Because we now know that logging may have big performance impact we should consider instrumenting logging mechanism and compute statistics such as number of logged messages, total and average size of them. Each binary should be responsible for exposing its metrics. An unaccounted but way too big number of days, if not weeks, of engineering time was lost because of this issue.

Adding per-pod probe-time, which increased the number of PodStatus updates, causing major slowdown

In September 2015 we tried to add per-pod probe times to the PodStatus. It caused ( a massive increase in both number and total volume of object (PodStatus) changes. It drastically increased the load on API server which wasn’t able to handle new number of requests quickly enough, violating our response time SLO. We had to revert this change.

Late Ready->Running PodPhase transition caused test failures as it seemed like slowdown

In late September we encountered a strange problem ( we observed an increased observed latencies in small clusters (few Nodes). It turned out that it’s caused by an added latency between PodRunning and PodReady phases. This was not a real regression, but our tests thought it were, which shows how careful we need to be.

Huge number of handshakes slows down API server

It was a long standing issue for performance and is/was an important bottleneck for scalability ( The bug directly causing this problem was incorrect (from the golang’s standpoint) handling of TCP connections. Secondary issue was that elliptic curve encryption (only one available in go 1.4) is unbelievably slow.

Proposed metrics/statistics to gather/compute to avoid problems

Cluster-level metrics

Basic ideas: - number of Pods/ReplicationControllers/Services in the cluster - number of running replicas of master components (if they are replicated) - current elected master of etcd cluster (if running distributed version) - number of master component restarts - number of lost Nodes

Logging monitoring

Log spam is a serious problem and we need to keep it under control. Simplest way to check for regressions, suggested by @brendandburns, is to compute the rate in which log files grow in e2e tests.
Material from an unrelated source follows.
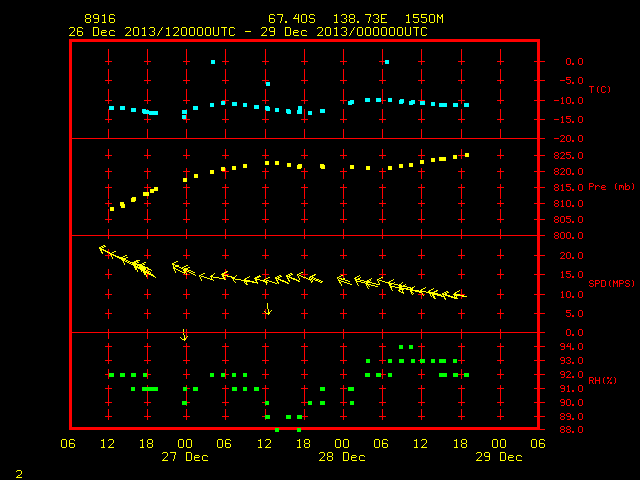The image size is (640, 480).
Task: Click the 67.40S latitude text in header
Action: tap(292, 19)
Basic ideas: - log generation rate (B/s)

REST call monitoring

We do measure REST call duration in the Density test, but we need an API server monitoring as well, to avoid false failures caused e.g. by the network traffic. We already have some metrics in place (, but we need to revisit the list and add some more.
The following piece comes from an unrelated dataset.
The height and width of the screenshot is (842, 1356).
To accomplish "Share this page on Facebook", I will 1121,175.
Basic ideas: - number of calls per verb, client, resource type - latency distribution per verb, client, resource type - number of calls that was rejected per client, resource type and reason (invalid version number, already at maximum number of requests in flight) - number of relists in various watchers

Rate limit monitoring

Reverse of REST call monitoring done in the API server. We need to know when a given component increases a pressure it puts on the API server. As a proxy for number of requests sent we can track how saturated are rate limiters. This has additional advantage of giving us data needed to fine-tune rate limiter constants.

Because we have rate limiting on both ends (client and API server) we should monitor number of inflight requests in API server and how it relates to max-requests-inflight.
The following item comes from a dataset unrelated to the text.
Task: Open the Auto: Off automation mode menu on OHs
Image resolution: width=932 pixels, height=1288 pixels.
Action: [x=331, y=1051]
Basic ideas: - percentage of used non-burst limit, - amount of time in last hour with depleted burst tokens, - number of inflight requests in API server.

Network connection monitoring

During development we observed incorrect use/reuse of HTTP connections multiple times already. We should at least monitor number of created connections.

ETCD monitoring

@xiang-90 and @hongchaodeng - you probably have way more experience on what’d be good to look at from the ETCD perspective.

Basic ideas: - ETCD memory footprint - number of objects per kind - read/write latencies per kind - number of requests from the API server - read/write counts per key (it may be too heavy though)

Resource consumption

On top of all things mentioned above we need to monitor changes in resource usage in both: cluster components (API server, Kubelet, Scheduler, etc.) and system add-ons (Heapster, L7 load balancer, etc.). Monitoring memory usage is tricky, because if no limits are set, system won’t apply memory pressure to processes, which makes their memory footprint constantly grow. We argue that monitoring usage in tests still makes sense, as tests should be repeatable, and if memory usage will grow drastically between two runs it most likely can be attributed to some kind of regression (assuming that nothing else has changed in the environment).

Basic ideas: - CPU usage - memory usage

Other saturation metrics

We should monitor other aspects of the system, which may indicate saturation of some component.

Basic ideas: - queue length for queues in the system, - wait time for WaitGroups.